The two economizer drums have a 30-in. inside dia (i.d.), so the position in which a manual welder would work is very cramped. The tubes being welded in the upper economizer drum, located on the seventh floor of the boiler building, exit from the lower half of the drum and enter the upperhalf of the lower drum 42 ft below.


Finished welds of boiler tubes to the upper economizer drum. The drum has seven rows of 70 tubes each and two rows of 35 tubes each for a total of 560 welds per drum. Orbital welding technology produced excellent welds of consistent high quality.

The welder would either have to kneel or lie on his/her stomach to weld the tubes into the upper drum. The welder would have to lie on her/his back and weld in the overhead position, which is much more difficult, to install tubing in the lower drum.

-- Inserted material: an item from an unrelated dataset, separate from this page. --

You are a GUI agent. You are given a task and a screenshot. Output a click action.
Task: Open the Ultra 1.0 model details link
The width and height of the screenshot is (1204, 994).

A high-temperature working environment, resulting from the necessity of preheating the carbon steel drums and tubes to 200 degrees F prior to welding, adds to the welder's discomfort. With ambient temperatures outside the drums reaching 95 degrees F on some days, the heat inside the drums becomes unbearable. These working conditions are incompatible with the requirement that a manual welder achieve consistent high-quality welds.

However, sound welds are very important in this dual-purpose boiler system. The two functions of the recovery boiler are recovery of inorganic chemicals from black liquor to be recycled in the pulping process and the combustion of the organic constituents in the black liquor to produce valuable steam.(1) Water to be heated into steam circulates through the tubing in the economizer when the boiler is in operation.


Arc Machines Model 215 pipe welder power supply in the foreground and the upper economizer drum of the Gold River boiler in the background. Five-hundred sixty, 2-in.-dia boiler tubes extend between the upper and lower economizer drums. Frank York of Arc Machines observes the prepared tubes.

Explosions have occurred in recovery boilers in the past when water from various sources has leaked onto the smelt (inorganic salts recovered from the pulping process). In a survey of recovery boilers in the U.S. between 1948 and 1990, boiler leaks were classified as "critical" and "noncritical," where a critical leak is defined as one that has the potential to cause an explosion. While some critical leaks have developed in economizers and a few of these were weld-related, the economizer is not a primary site of critical leaks, and the majority of economizer leaks were classified as noncritical.(2)

However, weld-related defects in the boiler as a whole accounted for about half of all the critical leaks that occurred. Attachment welds were involved about three times as often as butt welds. The recovery boiler inspection survey stated that the most difficult potential problem to detect is a one-of-a-kind condition, such as a faulty weld. Thus, the consistent high-quality welds that are possible with orbital welding technology offer a practical solution to this longstanding problem.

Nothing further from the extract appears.